━━━ Exercise data
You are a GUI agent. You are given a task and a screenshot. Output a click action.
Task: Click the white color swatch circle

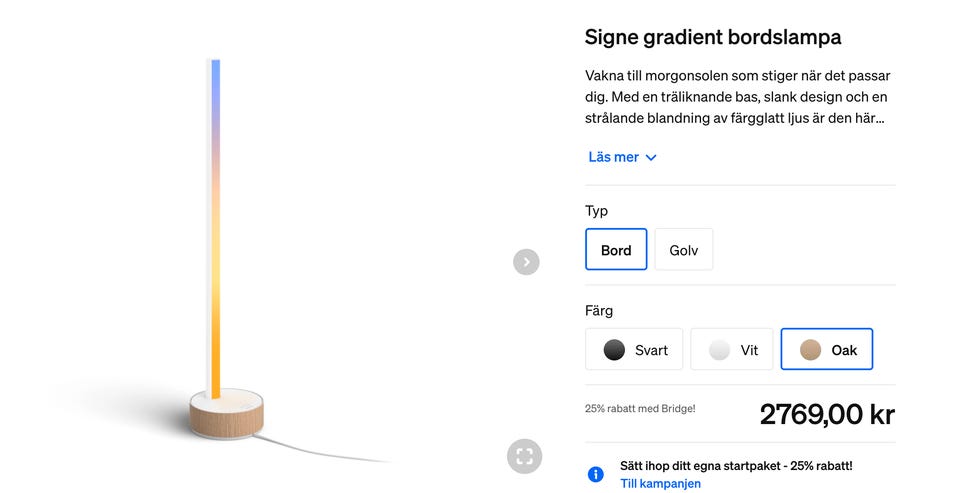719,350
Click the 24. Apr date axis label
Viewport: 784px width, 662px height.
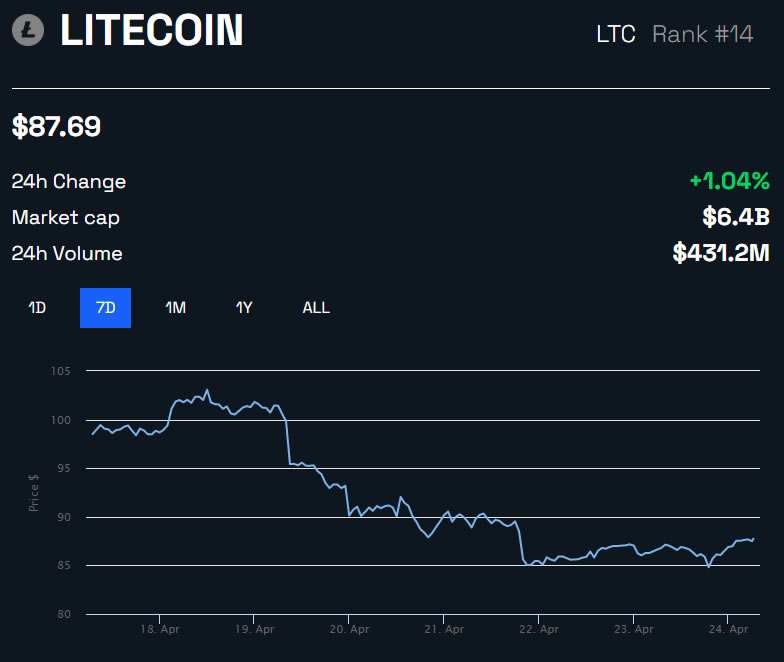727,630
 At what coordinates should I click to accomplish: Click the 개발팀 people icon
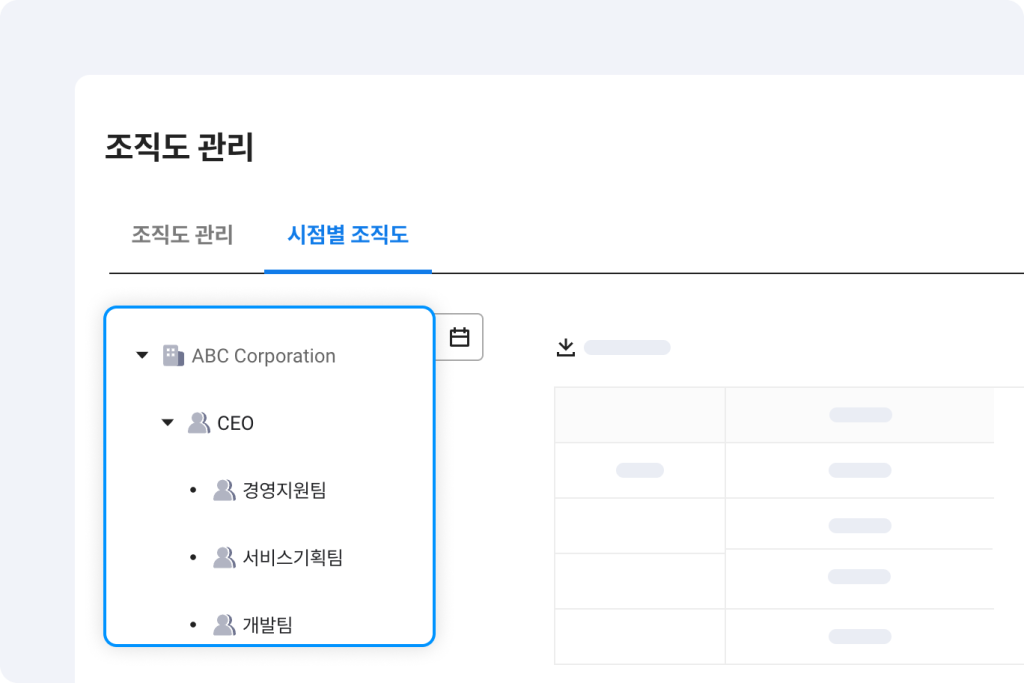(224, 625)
━━━━━━
━━━ Exercise data
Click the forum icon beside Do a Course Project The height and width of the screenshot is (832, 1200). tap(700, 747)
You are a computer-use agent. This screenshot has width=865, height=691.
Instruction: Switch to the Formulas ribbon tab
━━━━━━
◆ **Exercise**:
Count the lines of the data above that contain the string "icon", treating uppercase and lowercase as distinct. Give only the number.

◆ **Final answer**:
2